- EXERCISE SET -
[1] Answer these from the pH regulator text:
(a) What is injected into the system to bring the pH down?
(b) Which Arduino board did the writer end up using?
(c) How many of these regulators has the writer built?
[2] Reproduce everything in the pH regulator text from "You can also" down to "regulators running actively.", word for word.
[3] Extend the pH regulator text onward from its final sentence.

- EXCERPT TO READ -
START

The arduino code is mostly based on a bunch of example codes that I've mashed together. I'm not the most experienced programmer, so if you have some ideas about how to make the code function more optimally, please contribute!

It's a pretty simple type of regulation (no PID), but it will do its job of regulating pH in simple systems like an algae bioreactor. With this particular solution, pH is regulated DOWN with the injection of CO2(from a CO2 tank) into the system through a gas valve. When the pH rises due to the natural growth of the algae, the CO2 counteracts increasing basicity(increasing pH) by increasing the acidity of the water. This ensures that the pH is kept relatively stable at the level that is ideal for the particular organism(algae) that is growing in the system. If the pH gets too acidic (low pH) or too basic (high pH) the organism will die or will be weakened/stressed. Basically, the program will activate the valve(through a relay) when the pH goes above a certain point (the setpoint). As CO2 is injected into the system and the pH goes down, the valve will be shut off to keep the pH at the desired level.

This project is easily modifiable to use other types of components, like peristaltic pumps or liquid valves (feeding acid/base solutions) to regulate pH up or down, depending on what kind of project/system that you are using it with. It can be modified to supply both pH hightening and pH lowering agents, which can be used in gardening systems like hydroponics/aquaponics where pH can both rise and fall depending on the many enviromental factors in the system.

Step 1: Parts

Now, the components:

You can also buy the pH probe seperately if you need a replacement. I've never needed one myself, having built three of these regulators running actively.

Notes on the arduino board type: I experienced problems with the ethernet shield and rotary encoder if I plugged them directly to the connectors on top of the LCD shield. This is likely because the arduino cannot handle the current drawn through both shields and to the pH module and encoder. Therefore I went with the Arduino mega 2560 which have some extra inputs/outputs when the shields are installed. It is tempting to go with the arduino UNO which has the exact same size as the shields, but then there will only be pins available on the top LCD shield, which will reproduce the problems. It's also more tidy to not have a bunch of wires connected right next to the LCD on the top shield. If you can find alternative ways to wire the encoder and pH modules other than connecting it to the LCD shield, then it might work on an arduino UNO, but for me it was easier to just use the mega 2560 instead. If you choose to go without the LCD shield or ethernet shield(internet through serial instead) then you should be free to use an UNO or even an arduino micro or mini if you wish.

Step 2: Build!

Follow the wiring in the diagram, but move the 5V to the pH module next to the 5V to the encoder if you're using the LCD shield(which is optional by the way - if you don't need physical interaction with the regulator).

END

- MATERIAL PROVIDED -

START

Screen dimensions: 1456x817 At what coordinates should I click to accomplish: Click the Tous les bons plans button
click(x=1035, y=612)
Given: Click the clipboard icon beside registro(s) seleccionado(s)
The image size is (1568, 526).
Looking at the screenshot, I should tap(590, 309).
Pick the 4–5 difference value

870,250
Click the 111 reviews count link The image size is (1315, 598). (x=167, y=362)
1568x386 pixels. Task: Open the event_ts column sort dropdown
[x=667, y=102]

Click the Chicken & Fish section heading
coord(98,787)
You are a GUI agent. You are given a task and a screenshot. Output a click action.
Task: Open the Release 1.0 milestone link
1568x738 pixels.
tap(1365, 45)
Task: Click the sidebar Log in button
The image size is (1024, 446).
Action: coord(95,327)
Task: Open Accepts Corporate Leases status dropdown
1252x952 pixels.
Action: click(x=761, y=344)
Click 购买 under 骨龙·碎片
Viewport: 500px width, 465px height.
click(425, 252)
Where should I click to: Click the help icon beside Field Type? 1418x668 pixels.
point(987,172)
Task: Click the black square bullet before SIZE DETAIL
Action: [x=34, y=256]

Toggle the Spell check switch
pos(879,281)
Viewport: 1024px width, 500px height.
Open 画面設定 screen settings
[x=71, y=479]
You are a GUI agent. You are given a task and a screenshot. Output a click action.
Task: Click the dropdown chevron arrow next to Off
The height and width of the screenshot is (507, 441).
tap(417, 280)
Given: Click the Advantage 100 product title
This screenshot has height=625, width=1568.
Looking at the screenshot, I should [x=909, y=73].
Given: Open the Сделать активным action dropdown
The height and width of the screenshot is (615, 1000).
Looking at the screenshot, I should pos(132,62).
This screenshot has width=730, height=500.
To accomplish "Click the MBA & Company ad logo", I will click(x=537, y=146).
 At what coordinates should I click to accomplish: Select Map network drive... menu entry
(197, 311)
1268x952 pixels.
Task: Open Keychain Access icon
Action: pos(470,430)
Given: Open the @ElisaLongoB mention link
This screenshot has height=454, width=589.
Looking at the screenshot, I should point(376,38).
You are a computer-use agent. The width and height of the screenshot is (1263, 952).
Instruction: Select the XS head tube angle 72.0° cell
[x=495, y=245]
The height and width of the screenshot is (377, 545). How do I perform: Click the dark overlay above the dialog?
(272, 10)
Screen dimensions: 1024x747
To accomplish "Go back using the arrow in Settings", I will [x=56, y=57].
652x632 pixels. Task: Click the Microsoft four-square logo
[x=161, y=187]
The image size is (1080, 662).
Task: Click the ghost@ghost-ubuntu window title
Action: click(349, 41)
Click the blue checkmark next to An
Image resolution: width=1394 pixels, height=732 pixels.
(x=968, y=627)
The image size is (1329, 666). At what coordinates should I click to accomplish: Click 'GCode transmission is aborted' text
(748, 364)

END

- WRITTEN RESPONSES -
[1]
(a) CO2 from a CO2 tank, through a gas valve.
(b) The Arduino Mega 2560.
(c) Three.

[2]
You can also buy the pH probe seperately if you need a replacement. I've never needed one myself, having built three of these regulators running actively.

[3]
For the rotary encoder:

V+ to 5V on arduino

DT to D42 on arduino

CLK to D40 on arduino

GND to GND on arduino

For the pH module:

V+ to 5V on arduino

Po to A8 on arduino

GND to GND on arduino

For the relay

V+ to D38 on arduino

GND to GND on arduino

-Connect the live wire (12V) to the solenoid valve to the load part of the relay. And the other to ground from the power supply.

-Short the ethernet switch pin (ethpin in arduino code) to ground, since it's not a necessery part in most cases. Be careful to not short any other pins though.

-Stack the shields on top of the arduino so that the PCBs matches the shape of the arduino and the pin spacings on the shields matches the spacings on the arduino input pins. You can't really go wrong with this if you pay attention.

Notes on CO2 supply, couplings and more (from comment below):

The CO2 source that I used was a big CO2-flask that was already set up in the lab where this regulator is installed. I know brewing shops sell these, and it's definitely available from several other retailers.

The coupling from the CO2-flask is pretty simple. Just make sure to regulate the pressure and flow into the valve. The particular valve I'm using has a max pressure rating at 0.7 Mpa/101.5 PSI. You need an adapter to connect a pnematic/PTFE tubing from the flask to the intake of the valve. In my case I needed a 6mm tube to connect to the 1/4" pnematic coupling that I used with the valve.

Do keep in mind that CO2 is not the ideal pH regulating agent for all systems. I plan to use this same regulator in a hydroponic system with a peristaltic dosing pump that delivers phosphoric acid to the water to lower the pH.

Also, In other cases you would be more dependent on pH elevating agents to regulate the pH. It all depends if the life in the ecosystem generally lower pH or elevates pH.

I could probably make a whole instructable just for the algae bioreactor, but the idea for this instructable was to show how to build a simple and cheap regulator that can be used with any pump or valve with most pH regulating agents, perhaps with a slight modification to the code.

Step 3: Configure Blynk Dashboard

Download the blynk app from and make yourself an account.

Make a new project in the Blynk app and e-mail the authentication token to yourself.

On the project page, install two gauge widgets:

-pH gauge connected to virtual input V0

-setpoint gauge connected to virtual input V1.


-slider widget connected to virtual pin V3- set the range from 0 to 140(will be translated to pH 14.0)

-LED widget connected to V7. This indicates if the CO2 valve is activated.

-Set up a history graph and set the first input to V0. This will show the change in pH over time.

Step 4: Upload Sketch

Take a look at the sketch I've uploaded. I've commented in quite a bit of info about the workings of the code.

Make sure you have the Blynk and SimpleTimer libraries installed. The LiquidCrystal LCD library should come pre-installed in your Arduino IDE, but in case you miss it here's a link for that too.

Upload the sketch using the Arduino IDE. Remember to insert the authentication token from the Blynk app into the char token[] = "" field.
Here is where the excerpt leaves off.